:: ACTIVITY 1 ::
In the program citations, what happened to the Texas Guard's leadership after KHOU-TV's investigation?
:: ACTIVITY 2 ::
Retype the stretch of the program citations from "KTVU's quick response" through "4, Greenville, S.C.".

:: DOCUMENT PASSAGE ::
▬▬▬▬▬▬
KTVU's quick response to a train-station altercation that ended in a fatal shooting gave its reporters an edge, but it was their persistent digging afterwards that revealed serious, systematic problems in the Bay Area Rapid Transit police's tactics.
 
"American Masters: Jerome Robbins – Something to Dance About"
(PBS), Thirteen/WNET
A retrospective of Robbins' life and work illustrated with dazzling performance clips and annotated with comments from noted ballet and Broadway colleagues, this brilliant documentary captured the legendary director/choreographer's "dark genius."
 
"Chronicle: Paul's Gift"
(WYFF-TV), WYFF 4, Greenville, S.C.
Simple, ingenious and effective, this public-service special followed the donated organs of an accident victim to a variety of recipients, showing their joy and gratitude, thus boosting a most worthy cause.
 
"Under Fire: Discrimination and Corruption in the Texas National Guard" (KHOU-TV), KHOU-TV, Houston, Tex., Belo, Inc.
Dogged work by the Houston station's investigative reporters found such blatant discriminatory treatment of female soldiers that three top Texas Guard generals were fired and a new commanding officer was appointed.
 
"Derrion Albert Beating" (WFLD-TV), FOX Chicago News: WFLD-TV and myfoxchicago.com
WFLD got national attention with horrifying video it obtained of the beating death of an honor student just blocks from his Chicago high school, but the greater feat was its comprehensive follow-up coverage of the suspects, the legal process and prevalence of similar violence.
▬▬▬▬▬▬
:: PROVIDED INFORMATION ::
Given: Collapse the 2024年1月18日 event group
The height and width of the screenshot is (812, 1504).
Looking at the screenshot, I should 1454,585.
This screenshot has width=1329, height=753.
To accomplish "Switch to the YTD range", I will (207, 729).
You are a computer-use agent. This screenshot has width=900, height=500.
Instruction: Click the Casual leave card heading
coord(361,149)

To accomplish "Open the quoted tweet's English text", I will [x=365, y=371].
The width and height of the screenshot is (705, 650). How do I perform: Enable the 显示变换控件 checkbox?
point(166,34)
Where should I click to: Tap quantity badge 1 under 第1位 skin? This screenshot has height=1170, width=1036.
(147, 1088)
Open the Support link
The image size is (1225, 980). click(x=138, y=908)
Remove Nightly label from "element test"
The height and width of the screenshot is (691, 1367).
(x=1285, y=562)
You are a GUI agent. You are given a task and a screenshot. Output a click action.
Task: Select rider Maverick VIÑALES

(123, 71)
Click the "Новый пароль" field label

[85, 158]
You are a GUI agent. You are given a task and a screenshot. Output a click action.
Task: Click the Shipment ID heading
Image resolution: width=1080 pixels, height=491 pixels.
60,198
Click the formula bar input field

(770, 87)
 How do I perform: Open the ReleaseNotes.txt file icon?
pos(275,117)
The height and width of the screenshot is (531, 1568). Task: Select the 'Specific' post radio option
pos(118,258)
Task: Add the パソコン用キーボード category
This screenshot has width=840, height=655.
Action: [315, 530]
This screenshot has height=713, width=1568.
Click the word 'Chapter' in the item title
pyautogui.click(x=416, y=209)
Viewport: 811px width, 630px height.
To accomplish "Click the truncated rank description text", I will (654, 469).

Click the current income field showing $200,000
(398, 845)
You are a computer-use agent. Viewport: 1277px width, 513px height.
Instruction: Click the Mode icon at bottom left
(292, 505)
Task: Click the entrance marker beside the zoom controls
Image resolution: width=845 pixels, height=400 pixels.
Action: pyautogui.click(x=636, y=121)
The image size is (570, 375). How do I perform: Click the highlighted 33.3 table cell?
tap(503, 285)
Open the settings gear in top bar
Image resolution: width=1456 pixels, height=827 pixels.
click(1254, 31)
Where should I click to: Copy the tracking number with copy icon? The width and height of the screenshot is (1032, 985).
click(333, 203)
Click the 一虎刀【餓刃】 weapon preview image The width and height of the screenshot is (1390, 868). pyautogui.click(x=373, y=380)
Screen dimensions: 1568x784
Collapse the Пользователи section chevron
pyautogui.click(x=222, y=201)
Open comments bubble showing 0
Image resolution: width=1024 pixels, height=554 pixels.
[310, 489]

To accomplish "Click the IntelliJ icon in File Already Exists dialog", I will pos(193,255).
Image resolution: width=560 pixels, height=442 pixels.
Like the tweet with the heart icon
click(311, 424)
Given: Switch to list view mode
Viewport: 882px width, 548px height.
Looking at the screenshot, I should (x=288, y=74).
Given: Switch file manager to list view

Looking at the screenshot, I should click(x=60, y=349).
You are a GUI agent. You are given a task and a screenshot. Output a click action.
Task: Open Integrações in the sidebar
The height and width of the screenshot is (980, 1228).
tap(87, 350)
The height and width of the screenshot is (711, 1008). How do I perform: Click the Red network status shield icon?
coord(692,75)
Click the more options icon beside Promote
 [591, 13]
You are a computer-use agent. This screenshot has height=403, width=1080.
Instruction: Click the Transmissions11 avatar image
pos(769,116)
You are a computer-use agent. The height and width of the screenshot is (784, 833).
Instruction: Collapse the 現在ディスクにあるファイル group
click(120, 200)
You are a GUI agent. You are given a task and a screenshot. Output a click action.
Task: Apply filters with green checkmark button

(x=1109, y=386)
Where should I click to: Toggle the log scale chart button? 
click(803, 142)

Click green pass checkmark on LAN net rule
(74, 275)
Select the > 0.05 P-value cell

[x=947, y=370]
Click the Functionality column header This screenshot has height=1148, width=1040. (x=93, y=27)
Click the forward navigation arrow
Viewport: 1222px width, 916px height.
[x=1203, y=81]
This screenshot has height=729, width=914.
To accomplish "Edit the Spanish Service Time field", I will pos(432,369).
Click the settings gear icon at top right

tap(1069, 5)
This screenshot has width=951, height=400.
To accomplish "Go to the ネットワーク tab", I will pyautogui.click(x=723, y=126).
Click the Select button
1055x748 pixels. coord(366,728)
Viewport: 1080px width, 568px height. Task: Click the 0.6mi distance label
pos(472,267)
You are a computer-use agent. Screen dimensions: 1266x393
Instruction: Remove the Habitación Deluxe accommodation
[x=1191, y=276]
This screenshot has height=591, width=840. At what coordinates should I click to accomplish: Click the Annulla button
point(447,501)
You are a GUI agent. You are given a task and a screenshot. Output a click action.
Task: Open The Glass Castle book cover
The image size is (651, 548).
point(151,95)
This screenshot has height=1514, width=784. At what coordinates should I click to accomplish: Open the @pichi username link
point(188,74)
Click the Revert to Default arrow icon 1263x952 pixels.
▬▬▬▬▬▬
:: EXERCISE SOLUTION 1 ::
Three top Texas Guard generals were fired and a new commanding officer was appointed.

:: EXERCISE SOLUTION 2 ::
KTVU's quick response to a train-station altercation that ended in a fatal shooting gave its reporters an edge, but it was their persistent digging afterwards that revealed serious, systematic problems in the Bay Area Rapid Transit police's tactics.
 
"American Masters: Jerome Robbins – Something to Dance About"
(PBS), Thirteen/WNET
A retrospective of Robbins' life and work illustrated with dazzling performance clips and annotated with comments from noted ballet and Broadway colleagues, this brilliant documentary captured the legendary director/choreographer's "dark genius."
 
"Chronicle: Paul's Gift"
(WYFF-TV), WYFF 4, Greenville, S.C.